Co-Sufferers, Co-Heirs
Suffering With Christ

In a Brief Survey of the Epistle of Paul to the Romans
Based on sermons preached in PCC Worship Services, July 2003 to Sep 2005
Part 36b of 83

17 And if children, then heirs; heirs of God, and joint-heirs with Christ; if so be that we suffer with him, that we may be also glorified together. 18 For I reckon that the sufferings of this present time are not worthy to be compared with the glory which shall be revealed in us” (Romans 8:17-18).

[In the first part of our exposition of this text, we noted how believers are heirs of God and joints with Christ. But we also noted that all who are joint heirs with Christ can expect to suffer just as Christ suffered. In this installment, we must consider what it means to suffer with Christ. JJL]

2.  Suffering with Christ

First, we should be clear that Paul is not talking about the suffering that God metes out through His providence. This present world is a world of suffering. All who live in this world must and will suffer. They will and must suffer because of sin. Sin is in them and in the world.

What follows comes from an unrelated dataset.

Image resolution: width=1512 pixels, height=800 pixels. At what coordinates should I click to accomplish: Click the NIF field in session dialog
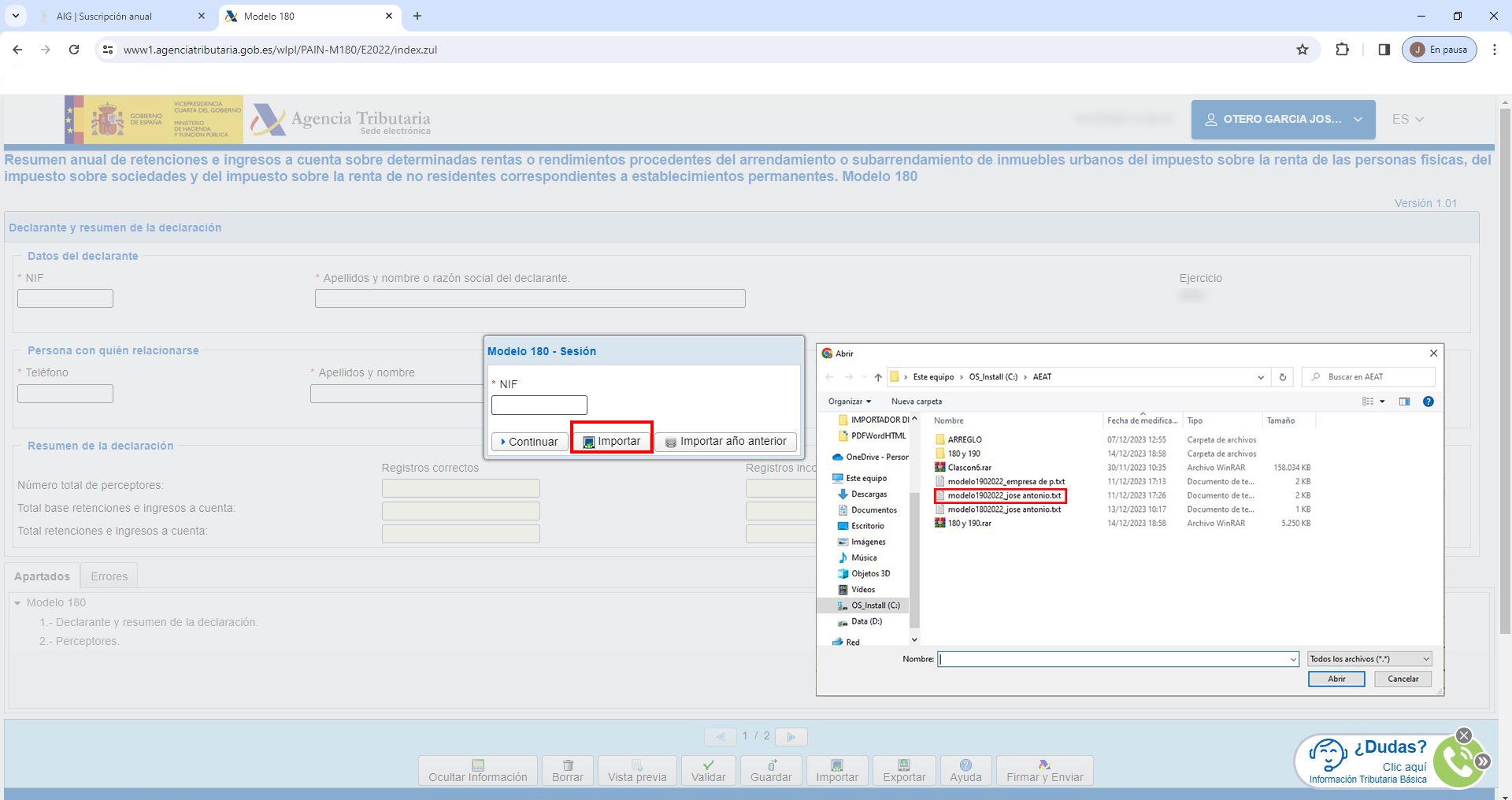tap(539, 405)
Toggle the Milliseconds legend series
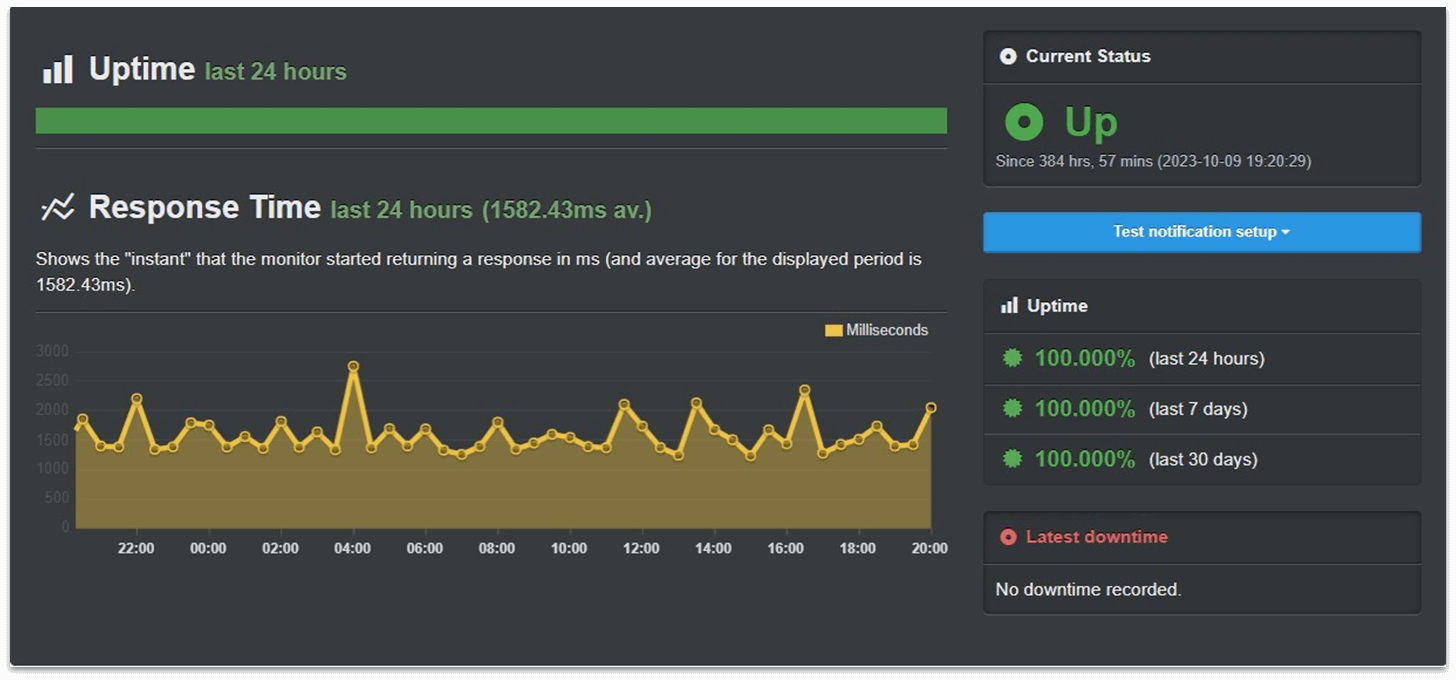Viewport: 1456px width, 680px height. (x=876, y=330)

Paul is not talking about this kind of suffering. He is talking about suffering with Christ. “If so be that we suffer with him,” he says.

What is it to suffer with Christ?

In the first place,  we must realise that Paul is not speaking about suffering with Christ in His atoning sacrifice. That suffering is complete. We cannot suffer that suffering or add to it because it is finished! It was finished when Christ our Lord pronounced it to be ‘finished’ on the Cross.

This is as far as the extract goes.